* Aim of the exercise: Return the entries below in full. Keep every word as it is.

-- Dataset extract follows --

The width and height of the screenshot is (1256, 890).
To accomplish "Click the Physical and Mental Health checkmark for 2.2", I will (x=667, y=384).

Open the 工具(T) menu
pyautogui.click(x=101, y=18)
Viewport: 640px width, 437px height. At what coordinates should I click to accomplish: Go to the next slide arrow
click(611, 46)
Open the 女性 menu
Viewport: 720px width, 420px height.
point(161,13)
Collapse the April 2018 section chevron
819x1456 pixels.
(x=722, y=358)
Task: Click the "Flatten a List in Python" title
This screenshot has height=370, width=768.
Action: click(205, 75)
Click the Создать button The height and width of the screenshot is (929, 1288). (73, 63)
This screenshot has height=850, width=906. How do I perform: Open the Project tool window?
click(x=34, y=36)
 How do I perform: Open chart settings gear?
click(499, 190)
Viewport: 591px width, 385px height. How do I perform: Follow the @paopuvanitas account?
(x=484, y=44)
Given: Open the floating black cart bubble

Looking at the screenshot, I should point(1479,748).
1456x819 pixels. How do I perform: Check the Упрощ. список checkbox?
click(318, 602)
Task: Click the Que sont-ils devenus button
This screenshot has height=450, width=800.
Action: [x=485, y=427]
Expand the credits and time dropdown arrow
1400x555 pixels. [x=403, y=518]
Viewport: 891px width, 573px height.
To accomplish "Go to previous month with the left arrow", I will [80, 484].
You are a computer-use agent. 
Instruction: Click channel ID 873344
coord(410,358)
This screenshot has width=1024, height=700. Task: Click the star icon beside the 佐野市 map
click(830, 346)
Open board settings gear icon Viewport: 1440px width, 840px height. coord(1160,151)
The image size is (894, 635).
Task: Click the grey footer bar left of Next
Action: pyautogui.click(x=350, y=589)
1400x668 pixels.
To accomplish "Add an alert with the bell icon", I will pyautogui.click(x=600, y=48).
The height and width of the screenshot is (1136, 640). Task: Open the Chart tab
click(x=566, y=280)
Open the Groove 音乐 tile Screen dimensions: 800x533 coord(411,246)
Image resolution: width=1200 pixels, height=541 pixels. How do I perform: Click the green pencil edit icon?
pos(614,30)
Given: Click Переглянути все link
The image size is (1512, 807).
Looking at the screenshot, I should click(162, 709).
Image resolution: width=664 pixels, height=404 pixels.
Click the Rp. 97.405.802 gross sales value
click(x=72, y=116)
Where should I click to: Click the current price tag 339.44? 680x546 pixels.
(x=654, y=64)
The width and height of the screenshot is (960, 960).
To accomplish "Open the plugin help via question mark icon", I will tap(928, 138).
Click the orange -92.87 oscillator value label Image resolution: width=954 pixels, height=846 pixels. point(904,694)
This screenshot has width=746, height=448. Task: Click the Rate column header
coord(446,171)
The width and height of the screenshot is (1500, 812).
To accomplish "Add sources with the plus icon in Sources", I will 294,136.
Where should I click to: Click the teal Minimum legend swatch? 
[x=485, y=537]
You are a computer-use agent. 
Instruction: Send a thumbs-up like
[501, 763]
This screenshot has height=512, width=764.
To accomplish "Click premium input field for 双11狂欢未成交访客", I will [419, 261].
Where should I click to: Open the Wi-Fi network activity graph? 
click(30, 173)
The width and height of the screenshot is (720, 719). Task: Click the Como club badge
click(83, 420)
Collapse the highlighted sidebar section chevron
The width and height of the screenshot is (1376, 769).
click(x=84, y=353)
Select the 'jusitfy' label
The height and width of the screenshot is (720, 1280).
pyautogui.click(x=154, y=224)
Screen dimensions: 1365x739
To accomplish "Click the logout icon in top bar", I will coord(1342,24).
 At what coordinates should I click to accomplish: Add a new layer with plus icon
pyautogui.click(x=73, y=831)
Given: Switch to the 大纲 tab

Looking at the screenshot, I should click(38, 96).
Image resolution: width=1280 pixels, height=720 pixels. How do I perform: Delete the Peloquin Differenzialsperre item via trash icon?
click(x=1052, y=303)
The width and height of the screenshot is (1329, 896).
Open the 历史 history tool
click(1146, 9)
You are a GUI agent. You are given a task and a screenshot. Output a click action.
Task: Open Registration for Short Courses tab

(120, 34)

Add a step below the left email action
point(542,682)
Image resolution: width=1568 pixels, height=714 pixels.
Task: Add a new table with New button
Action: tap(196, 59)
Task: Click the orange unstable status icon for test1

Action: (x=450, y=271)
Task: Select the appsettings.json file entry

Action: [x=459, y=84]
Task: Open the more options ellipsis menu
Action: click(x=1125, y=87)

-- Dataset extract concluded --

* Result for this exercise:
The width and height of the screenshot is (1256, 890).
To accomplish "Click the Physical and Mental Health checkmark for 2.2", I will (x=667, y=384).

Open the 工具(T) menu
pyautogui.click(x=101, y=18)
Viewport: 640px width, 437px height. At what coordinates should I click to accomplish: Go to the next slide arrow
click(611, 46)
Open the 女性 menu
Viewport: 720px width, 420px height.
point(161,13)
Collapse the April 2018 section chevron
819x1456 pixels.
(x=722, y=358)
Task: Click the "Flatten a List in Python" title
This screenshot has height=370, width=768.
Action: click(205, 75)
Click the Создать button The height and width of the screenshot is (929, 1288). (73, 63)
This screenshot has height=850, width=906. How do I perform: Open the Project tool window?
click(x=34, y=36)
 How do I perform: Open chart settings gear?
click(499, 190)
Viewport: 591px width, 385px height. How do I perform: Follow the @paopuvanitas account?
(x=484, y=44)
Given: Open the floating black cart bubble

Looking at the screenshot, I should point(1479,748).
1456x819 pixels. How do I perform: Check the Упрощ. список checkbox?
click(318, 602)
Task: Click the Que sont-ils devenus button
This screenshot has height=450, width=800.
Action: [x=485, y=427]
Expand the credits and time dropdown arrow
1400x555 pixels. [x=403, y=518]
Viewport: 891px width, 573px height.
To accomplish "Go to previous month with the left arrow", I will [80, 484].
You are a computer-use agent. 
Instruction: Click channel ID 873344
coord(410,358)
This screenshot has width=1024, height=700. Task: Click the star icon beside the 佐野市 map
click(830, 346)
Open board settings gear icon Viewport: 1440px width, 840px height. coord(1160,151)
The image size is (894, 635).
Task: Click the grey footer bar left of Next
Action: pyautogui.click(x=350, y=589)
1400x668 pixels.
To accomplish "Add an alert with the bell icon", I will pyautogui.click(x=600, y=48).
The height and width of the screenshot is (1136, 640). Task: Open the Chart tab
click(x=566, y=280)
Open the Groove 音乐 tile Screen dimensions: 800x533 coord(411,246)
Image resolution: width=1200 pixels, height=541 pixels. How do I perform: Click the green pencil edit icon?
pos(614,30)
Given: Click Переглянути все link
The image size is (1512, 807).
Looking at the screenshot, I should click(162, 709).
Image resolution: width=664 pixels, height=404 pixels.
Click the Rp. 97.405.802 gross sales value
click(x=72, y=116)
Where should I click to: Click the current price tag 339.44? 680x546 pixels.
(x=654, y=64)
The width and height of the screenshot is (960, 960).
To accomplish "Open the plugin help via question mark icon", I will tap(928, 138).
Click the orange -92.87 oscillator value label Image resolution: width=954 pixels, height=846 pixels. point(904,694)
This screenshot has width=746, height=448. Task: Click the Rate column header
coord(446,171)
The width and height of the screenshot is (1500, 812).
To accomplish "Add sources with the plus icon in Sources", I will 294,136.
Where should I click to: Click the teal Minimum legend swatch? 
[x=485, y=537]
You are a computer-use agent. 
Instruction: Send a thumbs-up like
[501, 763]
This screenshot has height=512, width=764.
To accomplish "Click premium input field for 双11狂欢未成交访客", I will [419, 261].
Where should I click to: Open the Wi-Fi network activity graph? 
click(30, 173)
The width and height of the screenshot is (720, 719). Task: Click the Como club badge
click(83, 420)
Collapse the highlighted sidebar section chevron
The width and height of the screenshot is (1376, 769).
click(x=84, y=353)
Select the 'jusitfy' label
The height and width of the screenshot is (720, 1280).
pyautogui.click(x=154, y=224)
Screen dimensions: 1365x739
To accomplish "Click the logout icon in top bar", I will coord(1342,24).
 At what coordinates should I click to accomplish: Add a new layer with plus icon
pyautogui.click(x=73, y=831)
Given: Switch to the 大纲 tab

Looking at the screenshot, I should click(38, 96).
Image resolution: width=1280 pixels, height=720 pixels. How do I perform: Delete the Peloquin Differenzialsperre item via trash icon?
click(x=1052, y=303)
The width and height of the screenshot is (1329, 896).
Open the 历史 history tool
click(1146, 9)
You are a GUI agent. You are given a task and a screenshot. Output a click action.
Task: Open Registration for Short Courses tab

(120, 34)

Add a step below the left email action
point(542,682)
Image resolution: width=1568 pixels, height=714 pixels.
Task: Add a new table with New button
Action: tap(196, 59)
Task: Click the orange unstable status icon for test1

Action: (x=450, y=271)
Task: Select the appsettings.json file entry

Action: [x=459, y=84]
Task: Open the more options ellipsis menu
Action: click(x=1125, y=87)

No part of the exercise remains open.